Well, not everywhere. I have been to the east/west centre of Canada where it intersects with the TransCanada Highway east of Winnipeg, though, and I have been to the most easterly point of North America and to the most northwesterly point of the contiguous United States. It’s not climbing Everest, but it’s kinda cool.
So when I see “Geographic Center of the United States” on the map of South Dakota, I immediately broaden the scope of our trip to the Badlands and Black Hills to include a stop at this location.
The first signs of trouble come with my just-in-time preparation. As we drive from the morning’s attraction (Devil’s Tower WY) to Belle Fourche SD, I read about the geographic center in short bursts calculated not to trigger motion sickness. Oops. What’s this?
“The actual geographic center of the entire nation,
including Alaska and Hawaii,
is 20 miles north of Belle Fourche.”
– AAA TourBook, North Central Guide
“Why the hell, then,” I wonder, “are we going to Belle Fourche itself to see a monument?” In Belle Fourche, at the Center of the Nation Visitor Information Center – the Center Center, I guess – I ask this central question, albeit more politely. It turns out that I’m not the only puzzled visitor: The pretend-center Center has a brochure entitled, “Want to drive to the actual geographic center of the nation?”
“Funny you should ask,” I think, “I do, indeed.” After a bad experience with a line close to the equator – the center of the entire Earth – I am not about to be fobbed off with a monument close to but not at the actual spot, even if the South Dakota granite is shaped like a compass rose, stretches 21 feet across, and has an official marker in its own centre.
Off we go, brochure in hand, justifiably excited. The thrill of getting to the actual center is clearly worth the incremental effort, the other attractions foregone.
Again, the first signs of trouble come with my just-in-time reading. The brochure’s inner two pages are decidedly unbrochure-like: no photos, no graphics, no large print. Under the title “How did we get this honor?” I read what the US Department of Commerce, Environmental Science Services Administration and the National Coast and Geodetic Survey have to say. It doesn’t start with an encouraging word.
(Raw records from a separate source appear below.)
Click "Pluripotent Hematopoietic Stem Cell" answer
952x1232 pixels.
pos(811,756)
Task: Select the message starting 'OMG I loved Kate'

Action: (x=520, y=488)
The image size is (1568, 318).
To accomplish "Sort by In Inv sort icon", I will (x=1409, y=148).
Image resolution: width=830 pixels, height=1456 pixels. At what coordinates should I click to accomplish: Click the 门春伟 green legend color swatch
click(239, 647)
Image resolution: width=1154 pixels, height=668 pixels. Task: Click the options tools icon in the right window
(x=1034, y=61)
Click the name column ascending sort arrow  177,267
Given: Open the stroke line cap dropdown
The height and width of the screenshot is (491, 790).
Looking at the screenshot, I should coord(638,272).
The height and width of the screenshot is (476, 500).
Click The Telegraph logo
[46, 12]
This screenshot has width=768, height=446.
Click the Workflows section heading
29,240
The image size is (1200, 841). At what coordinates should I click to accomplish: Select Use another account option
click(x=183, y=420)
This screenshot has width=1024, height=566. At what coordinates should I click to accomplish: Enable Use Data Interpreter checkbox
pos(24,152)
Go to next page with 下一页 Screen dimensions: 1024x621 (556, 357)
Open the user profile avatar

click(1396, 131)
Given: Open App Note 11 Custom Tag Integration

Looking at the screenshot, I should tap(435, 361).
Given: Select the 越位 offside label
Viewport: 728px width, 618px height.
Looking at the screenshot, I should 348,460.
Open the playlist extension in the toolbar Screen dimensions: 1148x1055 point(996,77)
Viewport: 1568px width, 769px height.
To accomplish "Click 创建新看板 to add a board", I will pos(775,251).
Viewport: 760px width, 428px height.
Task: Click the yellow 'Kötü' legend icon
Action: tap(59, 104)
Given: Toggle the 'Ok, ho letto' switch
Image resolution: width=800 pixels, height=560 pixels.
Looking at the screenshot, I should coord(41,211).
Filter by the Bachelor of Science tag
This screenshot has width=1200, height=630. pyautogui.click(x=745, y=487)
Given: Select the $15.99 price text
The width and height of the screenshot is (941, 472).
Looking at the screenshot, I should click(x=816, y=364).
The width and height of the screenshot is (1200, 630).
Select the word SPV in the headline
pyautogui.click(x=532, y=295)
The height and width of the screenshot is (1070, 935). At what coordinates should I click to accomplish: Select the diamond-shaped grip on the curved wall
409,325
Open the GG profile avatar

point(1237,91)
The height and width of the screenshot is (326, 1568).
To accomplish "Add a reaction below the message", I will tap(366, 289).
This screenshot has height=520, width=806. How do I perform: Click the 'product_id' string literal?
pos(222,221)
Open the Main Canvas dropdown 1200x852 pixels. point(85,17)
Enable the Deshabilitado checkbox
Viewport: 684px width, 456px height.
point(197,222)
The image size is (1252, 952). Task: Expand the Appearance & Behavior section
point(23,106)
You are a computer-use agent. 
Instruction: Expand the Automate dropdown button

“Determining the geographic center
of an irregular area
on the earth’s surface
is a precarious business
Precarious? At best? But wait: It gets worse.
“There is no unique solution
and none of any scientific significance.”
Whaddya mean, no unique solution? We’re bouncing 20 miles along a gravel road to a dusty rendezvous with a marker in a farmer’s field, and we’re not heading to a “unique solution?” What the hell, then, are we headed to, exactly?
“Imagine that a map (of the area of which the geographic center is to be determined) has been placed on a piece of cardboard of uniform thickness and that this is cut carefully along the outline of the map. The center of gravity of this map outline, or what might be called the geographic center, is that point at which the map will balance.”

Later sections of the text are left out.